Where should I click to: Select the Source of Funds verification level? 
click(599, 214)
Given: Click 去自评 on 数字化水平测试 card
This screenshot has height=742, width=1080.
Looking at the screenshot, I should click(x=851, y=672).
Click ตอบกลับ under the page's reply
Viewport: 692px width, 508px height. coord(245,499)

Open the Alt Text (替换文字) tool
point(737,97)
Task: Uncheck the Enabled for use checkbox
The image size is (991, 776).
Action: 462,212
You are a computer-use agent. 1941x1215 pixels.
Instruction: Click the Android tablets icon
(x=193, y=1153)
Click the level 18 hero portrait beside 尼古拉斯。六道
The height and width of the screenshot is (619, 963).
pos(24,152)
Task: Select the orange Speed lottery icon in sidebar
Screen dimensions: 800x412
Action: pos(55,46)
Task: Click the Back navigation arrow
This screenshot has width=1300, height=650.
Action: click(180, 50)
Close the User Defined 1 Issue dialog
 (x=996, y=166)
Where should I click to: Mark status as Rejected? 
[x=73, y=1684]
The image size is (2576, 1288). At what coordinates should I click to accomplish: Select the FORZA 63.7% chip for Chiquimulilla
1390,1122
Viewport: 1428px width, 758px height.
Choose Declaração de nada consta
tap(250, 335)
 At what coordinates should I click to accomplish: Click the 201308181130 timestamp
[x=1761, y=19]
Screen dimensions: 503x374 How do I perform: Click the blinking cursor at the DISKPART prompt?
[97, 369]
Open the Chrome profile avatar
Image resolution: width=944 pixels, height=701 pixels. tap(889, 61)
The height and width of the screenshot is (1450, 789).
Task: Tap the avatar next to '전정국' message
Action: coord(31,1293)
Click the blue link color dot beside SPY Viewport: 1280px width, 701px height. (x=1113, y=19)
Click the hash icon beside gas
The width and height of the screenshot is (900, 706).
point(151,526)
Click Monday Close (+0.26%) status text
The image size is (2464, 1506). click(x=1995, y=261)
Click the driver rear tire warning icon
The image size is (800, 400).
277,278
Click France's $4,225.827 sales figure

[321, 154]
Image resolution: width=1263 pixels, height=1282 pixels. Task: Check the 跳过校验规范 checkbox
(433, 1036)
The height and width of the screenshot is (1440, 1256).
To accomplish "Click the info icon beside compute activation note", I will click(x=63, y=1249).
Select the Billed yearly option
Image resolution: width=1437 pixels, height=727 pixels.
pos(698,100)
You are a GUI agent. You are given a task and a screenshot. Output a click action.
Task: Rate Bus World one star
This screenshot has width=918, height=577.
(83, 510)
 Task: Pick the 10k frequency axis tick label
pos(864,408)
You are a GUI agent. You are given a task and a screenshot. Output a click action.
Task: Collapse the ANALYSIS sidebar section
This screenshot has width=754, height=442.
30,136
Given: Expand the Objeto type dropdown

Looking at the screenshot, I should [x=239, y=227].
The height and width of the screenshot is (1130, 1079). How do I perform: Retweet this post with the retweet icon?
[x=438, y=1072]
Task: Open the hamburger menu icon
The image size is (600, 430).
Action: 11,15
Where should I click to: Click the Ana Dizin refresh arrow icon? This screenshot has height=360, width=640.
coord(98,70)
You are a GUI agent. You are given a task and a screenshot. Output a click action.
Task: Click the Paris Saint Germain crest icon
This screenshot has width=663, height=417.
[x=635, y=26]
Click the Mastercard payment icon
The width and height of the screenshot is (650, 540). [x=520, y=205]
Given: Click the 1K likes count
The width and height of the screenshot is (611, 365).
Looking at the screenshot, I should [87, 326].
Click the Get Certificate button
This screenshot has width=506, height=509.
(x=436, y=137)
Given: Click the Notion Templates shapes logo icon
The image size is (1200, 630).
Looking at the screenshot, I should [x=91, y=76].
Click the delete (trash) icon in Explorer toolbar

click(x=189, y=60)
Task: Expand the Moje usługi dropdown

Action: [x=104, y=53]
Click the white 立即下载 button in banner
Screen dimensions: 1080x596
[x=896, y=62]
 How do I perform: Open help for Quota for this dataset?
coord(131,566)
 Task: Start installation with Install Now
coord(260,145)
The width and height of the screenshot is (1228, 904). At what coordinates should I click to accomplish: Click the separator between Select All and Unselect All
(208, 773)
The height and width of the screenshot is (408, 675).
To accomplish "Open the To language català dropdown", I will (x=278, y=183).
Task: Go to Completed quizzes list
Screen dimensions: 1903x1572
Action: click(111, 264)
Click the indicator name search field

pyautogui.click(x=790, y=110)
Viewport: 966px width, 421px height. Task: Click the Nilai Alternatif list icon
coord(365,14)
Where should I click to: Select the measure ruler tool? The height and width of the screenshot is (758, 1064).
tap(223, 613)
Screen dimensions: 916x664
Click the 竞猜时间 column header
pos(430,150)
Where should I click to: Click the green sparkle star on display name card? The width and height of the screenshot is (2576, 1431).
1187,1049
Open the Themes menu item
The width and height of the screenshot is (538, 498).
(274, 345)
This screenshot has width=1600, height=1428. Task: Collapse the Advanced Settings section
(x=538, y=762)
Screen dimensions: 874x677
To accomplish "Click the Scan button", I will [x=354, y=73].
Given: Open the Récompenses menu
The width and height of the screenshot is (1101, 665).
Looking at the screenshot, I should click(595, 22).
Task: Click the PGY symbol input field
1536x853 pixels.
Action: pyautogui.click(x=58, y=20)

WORK REQUEST
In the entries above, some lines may contain the string "will"; report how many, without additional comment.

RESULT FOR THIS TASK
3